- Reaction score
- 35
- Points
- 560
Here is another look at how things are working out at ground level in Wisconsin:
http://www.intellectualconservative.com/2011/04/07/union-thuggery-playing-hardball-in-wisconsin/
http://www.intellectualconservative.com/2011/04/07/union-thuggery-playing-hardball-in-wisconsin/
Union Thuggery: Playing Hardball in Wisconsin
By Gary Larson, on April 7th, 2011
Tooth-'n-nail battle of public unions to save self-proclaimed "rights" that are privileges is a struggle against fiscal sanity and against ordinary tax-paying Americans.
If anyone wondered why the Mafia-like motives of some public union employees assert themselves in Wisconsin, wonder no more. Theirs is a battle royale to save "rights" that are really privileges granted by "kept" legislators beholden, in many cases, to the public employee unions which feed and keep them.
Make no mistake: The knock-down, drag-out battle in Wisconsin is based on total self-interest, pushing for past privileges, recast as workers' "rights" that ultimately could bankrupt that state. One would think "collective bargaining rights" are immutable, found in the Bill of Rights, or in The Universal Rights of Man, to hear the public union officials and their lackeys in the Legislature. It is simply not so.
No matter how often the Orwellian construction of "rights" is flung to describe collective bargaining, it does not make it so. A lie, a mantra repeated incessantly, is not truth, no matter how fervently held.
The battle in Wisconsin, a war now spreading to other states, casts a dark shadow over efforts to balance state budgets fairly, not on the backs of any class -- say, regular taxpayers. Not to favor one class of workers, public employees, over the private sector employees, is only fair. Somehow ordinary back-home folks have figured out that someone -- namely, private sector taxpayers -- were paying 100% of public employees' pension plans and about 94% of their generous health plan costs in Wisconsin.
Not a square deal at all, truth be told. But tell that to the union bosses.
Largess to public employees is a budget breaker -- in Wisconsin's case, $3.6 billion in the near term. (It's even more in other states -- over $5 billion budget shortfall next-door in big-spending Minnesota.)
During the protests in Madison, and the virtual takeover of the Capitol by chanting protesters, the drop-dead ethos of pro-union crowds was glimpsed for what it was -- an unruly, irrational mob preaching the righteousness of a wrong cause of the privileged prevailing over, well, prevailing over common economic sense.
On Madison's State Street, the frenzy is reflected in this exchange, recorded practically word-for-word by a retired Army officer, overhead at the Expresso Royale Cafe. One white male is talking animatedly to another. They are about 50 years old, believed by the observer to be university (public) employees on lunch break:
Man 1: "Governor Scott Walker must be stopped, he's a NAZI."
Man 2: "That might be a strong comparison."
#1: "No, he must be stopped. They are calling our protesters union thugs. Walker will destroy democracy and freedom."
#2: "What should we do?"

::::

▶ [Task set]
• a. Answer these questions using the Wisconsin union article:
(i) What near-term budget figure does it give for Wisconsin?
(ii) About what share of public employees' health plan costs does it say private sector taxpayers were paying?
(iii) In which café was the exchange between the two men recorded?
• b. Reproduce the passage of the Wisconsin union article that begins with the words containing "Not a square" and ends with "in big-spending Minnesota.)", switching "union bosses" to "union leaders".
• c. Continue the Wisconsin union article from the point where it stops.
The rows that follow were taken from a separate source and are unrelated to the Wisconsin union article.

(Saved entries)
::::

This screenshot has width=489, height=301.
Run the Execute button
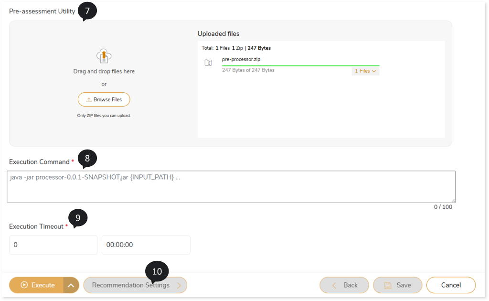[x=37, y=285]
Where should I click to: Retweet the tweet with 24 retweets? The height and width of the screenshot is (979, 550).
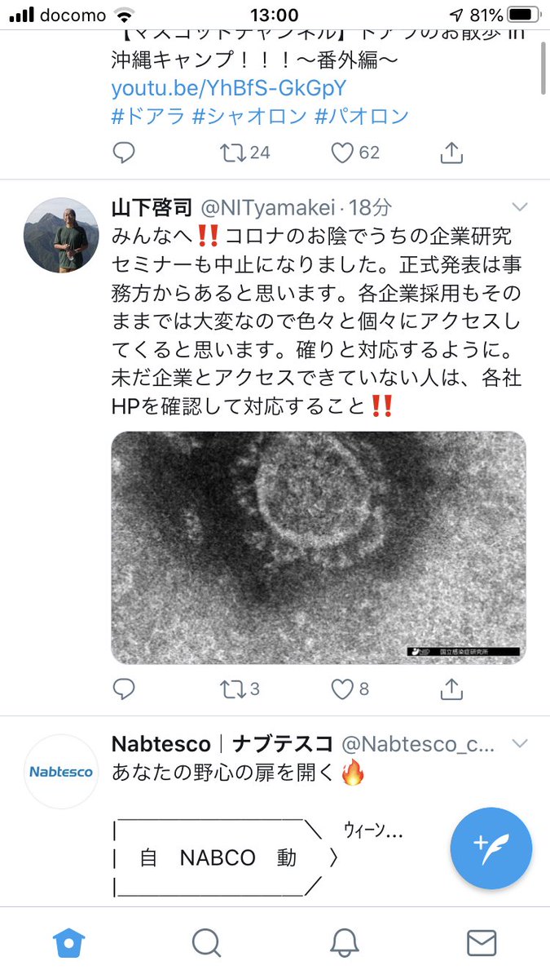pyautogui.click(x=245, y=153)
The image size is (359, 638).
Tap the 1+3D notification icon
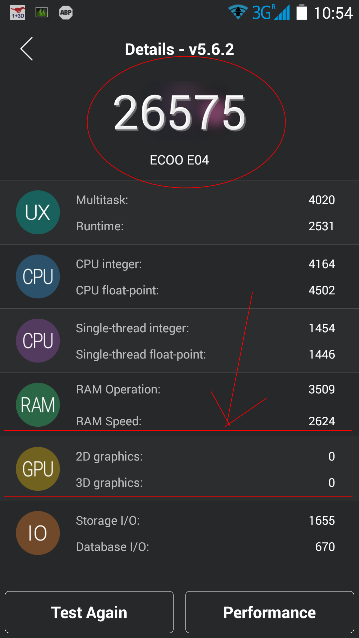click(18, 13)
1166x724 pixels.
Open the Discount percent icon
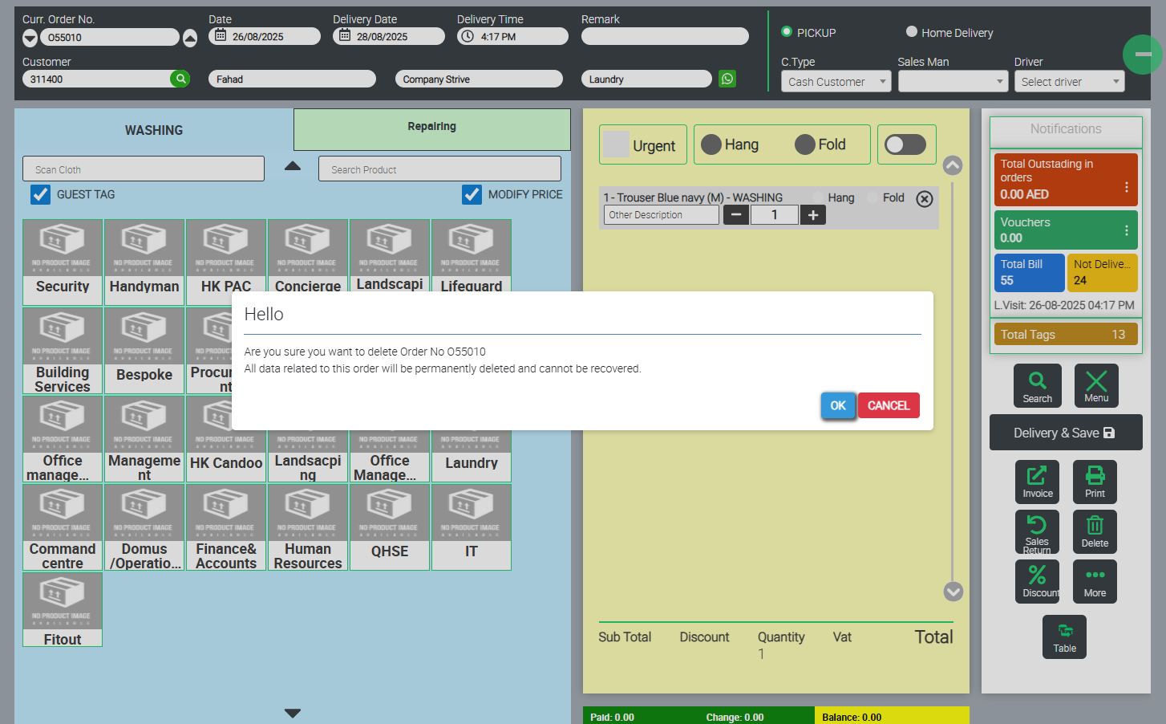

::::

▶ [Answers to the problems]
• a.
(i) $3.6 billion
(ii) About 94%
(iii) The Expresso Royale Cafe on Madison's State Street

• b.
Not a square deal at all, truth be told. But tell that to the union leaders.
Largess to public employees is a budget breaker -- in Wisconsin's case, $3.6 billion in the near term. (It's even more in other states -- over $5 billion budget shortfall next-door in big-spending Minnesota.)

• c.
#1: "I hope he's shot. But we should take them out of government to save the future. We will have to save the people from Republicans. Our small group will have to change the makeup of the government."
#2: "Isn't that why we have elections?"
#1: "Elections have obviously failed. We need to have democracy by other means. We can save the people by getting rid of the Republicans. We know best what to do for the future . . ."
Clearly the democratic process isn't important to Man 1. Public unions' reaction to the Republicans' effort -- well, to the people's effort -- to take control of a runaway state budget, to put a lid on massive unfunded liabilities, descends to hysteric depths, full of sound and fury. Pathetic, it is a display of willful ignorance.
Intimidation plays a key role in public unions playing hardball. One example is clear in this letter received by independent business owners in -- ironically -- Union Grove, Wisconsin. Their crime? Failure to bow abjectly, obediently, in the style of POWs to their captors, to the union's demand to put posters in their shop windows:
Dear Union Grove Area Business Owner/Manager,
It is unfortunate that you have chosen 'not' [sic] to support public workers rights in Wisconsin. In recent past [sic] weeks you have been offered a sign(s) by a public employee(s) who works in one of the state facilities in the Union Grove area. These signs simply said 'This Business Supports Workers Rights,' a simple, subtle and we feel non-controversial statement...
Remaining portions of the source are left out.